The Corporation adopted the provisions of FASB Interpretation No. 48 (FIN No.
48), ACCOUNTING FOR UNCERTAINTY IN INCOME TAXES, on January 1, 2007. This
interpretation clarifies the accounting for uncertainty in income taxes
recognized in an entity's financial statements in accordance with SFAS No. 109,
ACCOUNTING FOR INCOME TAXES. FIN No. 48 prescribes a recognition threshold and
measurement principles for financial statement disclosure of tax positions taken
or expected to be taken on a tax return. FIN No. 48 also provides guidance on
derecognition, classification, interest and penalties, accounting in interim
periods, disclosure and transition. As of December 31, 2008 and 2007, the
Corporation had no unrecognized tax benefits. The Corporation also had no
interest expense and/or tax penalties during the year ended December 31, 2008.
If the Corporation had such expenses, they would be classified in the
consolidated statements of operations as part of the provisions for income tax
expense.

CAPITAL

The Company has 12,000,000, $.01 par value, shares authorized. There were
4,570,632 shares issued and outstanding at December 31, 2008, 4,525,632 shares
issued and outstanding at December 31, 2007 and 4,494,551 shares issued and
outstanding at December 31, 2006.

FOREIGN CURRENCY TRANSLATION

Results of operations for the Corporation's foreign branch office and foreign
wholly-owned subsidiary are translated from the designated functional currency
to the U.S. dollar using average exchange rates during the period, while assets
and liabilities of the foreign branch office are translated at the exchange rate
in effect at the reporting date.

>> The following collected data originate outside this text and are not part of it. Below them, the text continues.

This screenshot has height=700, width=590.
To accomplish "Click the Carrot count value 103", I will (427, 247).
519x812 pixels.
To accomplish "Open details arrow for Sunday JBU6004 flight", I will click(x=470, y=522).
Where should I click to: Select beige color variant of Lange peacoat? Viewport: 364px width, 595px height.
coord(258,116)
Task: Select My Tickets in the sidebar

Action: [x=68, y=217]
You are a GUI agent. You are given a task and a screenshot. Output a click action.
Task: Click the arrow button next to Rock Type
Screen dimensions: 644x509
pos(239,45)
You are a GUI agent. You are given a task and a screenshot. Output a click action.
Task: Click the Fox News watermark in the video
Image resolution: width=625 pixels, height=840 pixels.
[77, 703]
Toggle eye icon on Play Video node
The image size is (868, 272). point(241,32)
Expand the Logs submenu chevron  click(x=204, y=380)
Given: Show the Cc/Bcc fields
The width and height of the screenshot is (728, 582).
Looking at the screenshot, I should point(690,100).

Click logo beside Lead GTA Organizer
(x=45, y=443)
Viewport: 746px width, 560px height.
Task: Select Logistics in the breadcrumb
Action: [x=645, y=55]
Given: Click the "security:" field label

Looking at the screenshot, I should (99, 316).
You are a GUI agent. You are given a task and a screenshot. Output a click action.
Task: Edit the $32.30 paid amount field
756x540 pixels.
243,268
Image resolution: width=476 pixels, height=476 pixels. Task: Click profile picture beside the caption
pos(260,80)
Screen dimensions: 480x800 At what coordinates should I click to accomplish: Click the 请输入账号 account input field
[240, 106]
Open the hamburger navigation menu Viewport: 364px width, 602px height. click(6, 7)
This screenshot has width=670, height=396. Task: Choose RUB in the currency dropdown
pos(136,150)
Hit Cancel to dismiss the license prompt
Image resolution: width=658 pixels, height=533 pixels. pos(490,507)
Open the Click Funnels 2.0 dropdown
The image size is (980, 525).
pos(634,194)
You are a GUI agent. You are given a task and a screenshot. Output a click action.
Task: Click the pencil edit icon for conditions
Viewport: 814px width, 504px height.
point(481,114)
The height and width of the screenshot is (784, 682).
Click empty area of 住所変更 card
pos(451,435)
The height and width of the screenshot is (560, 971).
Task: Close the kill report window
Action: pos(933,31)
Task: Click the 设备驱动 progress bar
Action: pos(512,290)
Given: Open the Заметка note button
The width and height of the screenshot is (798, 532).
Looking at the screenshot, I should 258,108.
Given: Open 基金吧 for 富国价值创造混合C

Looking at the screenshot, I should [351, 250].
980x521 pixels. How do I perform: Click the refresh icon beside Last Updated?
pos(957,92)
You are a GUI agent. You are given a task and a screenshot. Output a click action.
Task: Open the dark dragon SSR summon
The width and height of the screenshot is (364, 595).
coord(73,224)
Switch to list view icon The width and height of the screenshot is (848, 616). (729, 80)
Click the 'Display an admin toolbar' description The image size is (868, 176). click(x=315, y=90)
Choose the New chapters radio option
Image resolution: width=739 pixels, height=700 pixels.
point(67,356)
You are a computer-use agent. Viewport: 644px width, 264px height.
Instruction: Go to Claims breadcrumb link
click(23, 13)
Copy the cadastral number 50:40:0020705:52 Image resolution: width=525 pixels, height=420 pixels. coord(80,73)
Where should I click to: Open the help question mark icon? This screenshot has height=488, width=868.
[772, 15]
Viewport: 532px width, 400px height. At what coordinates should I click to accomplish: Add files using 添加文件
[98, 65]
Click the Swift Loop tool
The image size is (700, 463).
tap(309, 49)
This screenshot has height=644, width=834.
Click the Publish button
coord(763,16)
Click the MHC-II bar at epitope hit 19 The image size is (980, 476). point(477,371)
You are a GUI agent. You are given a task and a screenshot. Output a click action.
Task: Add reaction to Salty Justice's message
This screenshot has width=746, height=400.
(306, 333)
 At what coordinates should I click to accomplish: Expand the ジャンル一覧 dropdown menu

Resulting gains or losses from translating
foreign currency financial statements are included in accumulated other
comprehensive loss, net of any related tax effect.

FINANCIAL INSTRUMENTS

The estimated fair value of cash and cash equivalents, accounts receivable,
accounts payable, other accrued expenses, and short term notes payable
approximate their carrying amounts in the financial statements.

USE OF ESTIMATES

The preparation of financial statements in conformity with accounting principles
generally accepted in the United States of America requires management to make
estimates and assumptions that affect the reported amounts of assets and
liabilities and disclosure of contingent assets and liabilities at the date of
the financial statements and the reported amounts of revenue and expenses during
the reporting period. Actual results could vary from the estimates that were
used.

                                       31


EARNINGS PER SHARE

The Company has adopted Statement of Financial Accounting Standards (SFAS) No.
128 that establishes standards for computing and presenting earnings per share
(EPS) for entities with publicly held common stock. The standard requires
presentation of two categories of earnings per share, basic EPS and diluted EPS.
Basic EPS excludes dilution and is computed by dividing income available to
common stockholders by the weighted-average number of common shares outstanding
for the year. Diluted EPS reflects the potential dilution that could occur if
securities or other contracts to issue common stock were exercised or converted
into common stock or resulted in the issuance of common stock that then shared
in the earnings of the Corporation.

STOCK COMPENSATION PLANS

Effective January 1, 2006, the Corporation adopted the provisions of Statement
of Financial Accounting Standards No. 123 (revised 2004), SHARED-BASED PAYMENT,
(SFAS 123(R)), which requires the measurement and recognition of compensation
expense for all share-based payment awards to employees and directors based on
estimated fair values. Additionally, the Corporation follows the Securities and
Exchange Commission's Staff Accounting Bulletin No. 107, SHARE-BASED PAYMENT
(SAB 107), issued in March 2005, which provides supplemental SFAS 123(R)
application guidance based on the views of the SEC. The Corporation adopted SFAS
123(R) using the modified prospective transition method. Under this transition
method, share-based compensation expense recognized during the year ended
December 31, 2005 included: (a) compensation expense for all share-based awards
granted prior to, but not yet vested, as of January 1, 2006, based on the grant
date fair value estimated in accordance with the original provisions of SFAS
123, and (b) compensation expense for all share-based awards granted beginning
January 1, 2006, based on the grant date fair value estimated in accordance with
the provisions of SFAS 123(R).

RECENT ACCOUNTING PRONOUNCEMENTS

In February 2008, the Financial Account Standards Board (FASB) issued Staff
Position (FSP) 157-2, EFFECTIVE DATE OF FASB STATEMENT NO. 157. This FSP delays
the effective date of FAS 157 for all nonfinancial assets and nonfinancial
liabilities recognized or disclosed at fair value on a nonrecurring basis to
fiscal years beginning after November 15, 2008, and interim periods within those
fiscal years. The adoption of this new standard is not expected to have a
material impact on the Corporation's results of operations or financial
position. The Corporation does not have financial assets and liabilities and
nonfinancial assets and liabilities that are recognized or disclosed at fair
value in the financial statements on a recurring basis (at least annually).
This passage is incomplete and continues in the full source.